AANS: Radiosurgery Can Help Spinal Cord Compression

Treatment improved neurological deficits in 75 percent of patients with metastatic cancer

TUESDAY, April 17 (HealthDay News) -- Stereotactic radiosurgery may help relieve neurological deficits in some patients with spinal cord compression due to cancer metastasis, according to a study presented this week at the American Association of Neurological Surgeons meeting in Washington, D.C.

Ian Lee, M.D., and colleagues of Henry Ford Hospital in Detroit, followed 36 patients with spinal cord compression who were treated with stereotactic radiotherapy for at least three months after treatment.

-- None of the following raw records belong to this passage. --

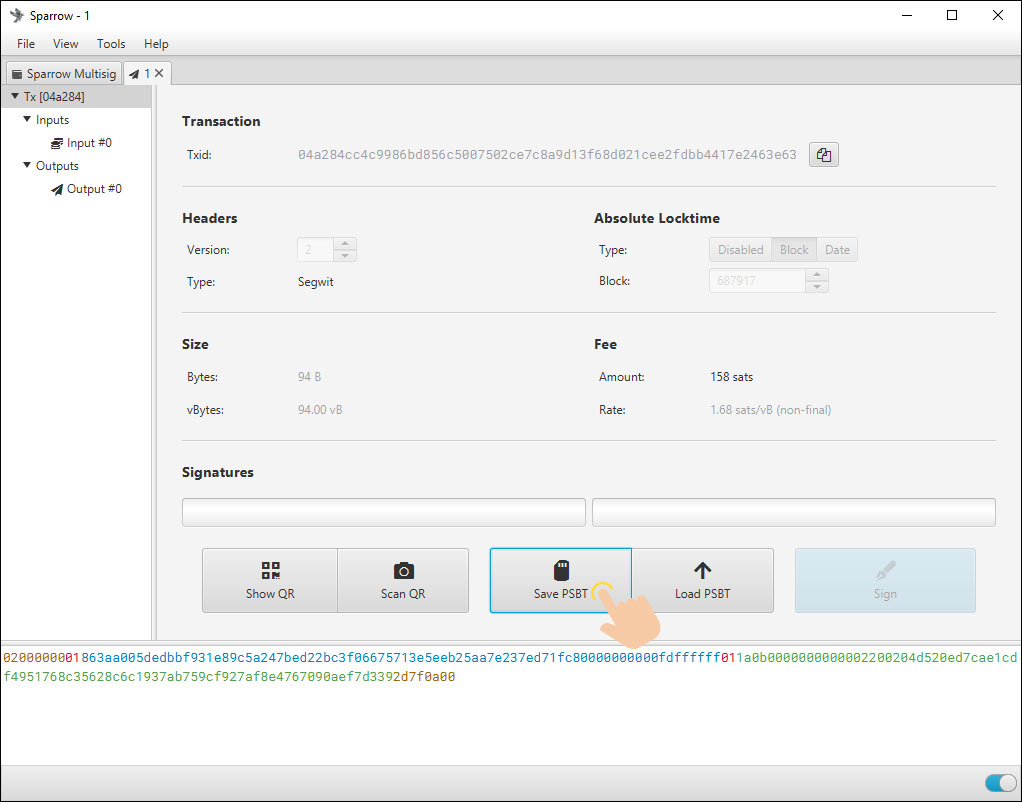Close the transaction tab 1
Viewport: 1022px width, 802px height.
[x=160, y=73]
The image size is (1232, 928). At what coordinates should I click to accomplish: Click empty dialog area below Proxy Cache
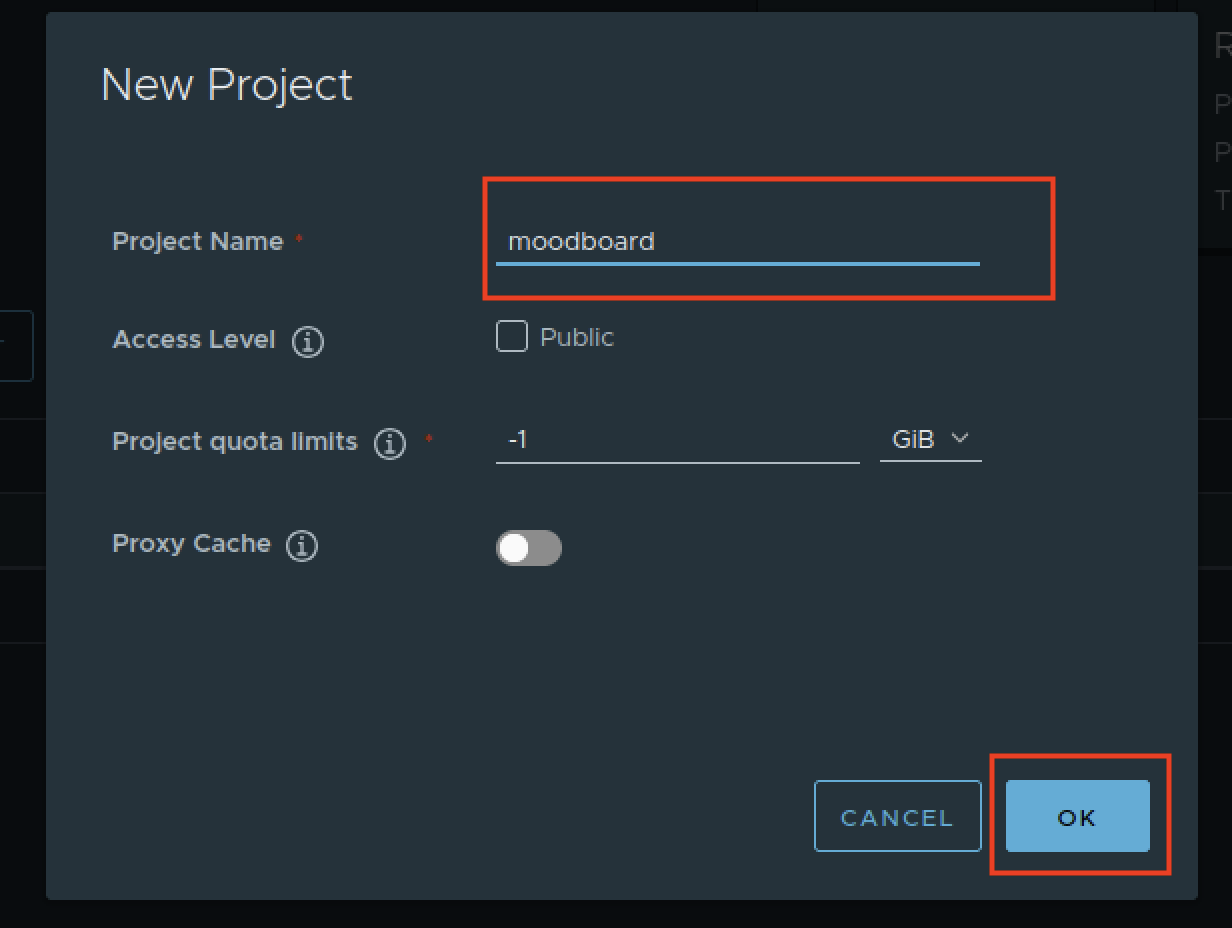(500, 680)
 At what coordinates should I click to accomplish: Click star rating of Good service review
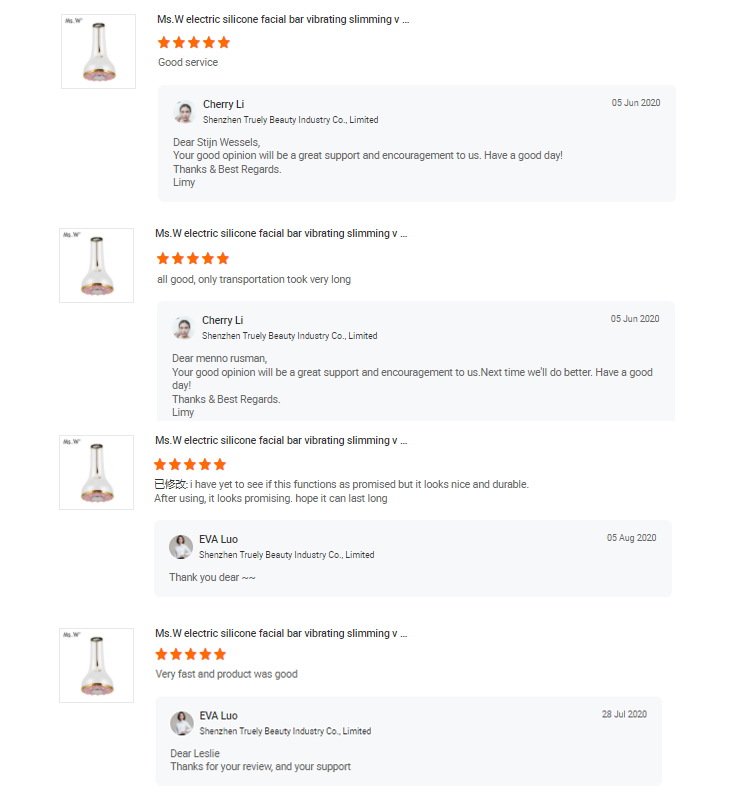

Sixteen of the patients had neurological deficits prior to treatment, with 10 of these occurring secondary to spinal cord compression.

The investigators found that 75 percent of patients with prior neurological deficit were stable or improved after radiosurgery. Four patients clinically worsened. In those without neurological deficit prior to radiosurgery, 84.6 percent were stable or clinically improved at follow-up as were 70 percent of patients with spinal cord compression. The remainder of patients in both groups continued to deteriorate.

"Based on these preliminary results, we feel that radiosurgery may be considered as an alternative to surgery when patients with malignant spinal cord compression are ambulatory and especially when the tumor is radiosensitive," Lee said in a prepared statement. "However, in patients who are not able to walk, based on deteriorating strength in their legs, and especially if their tumors are not radiosensitive, surgery remains the best option."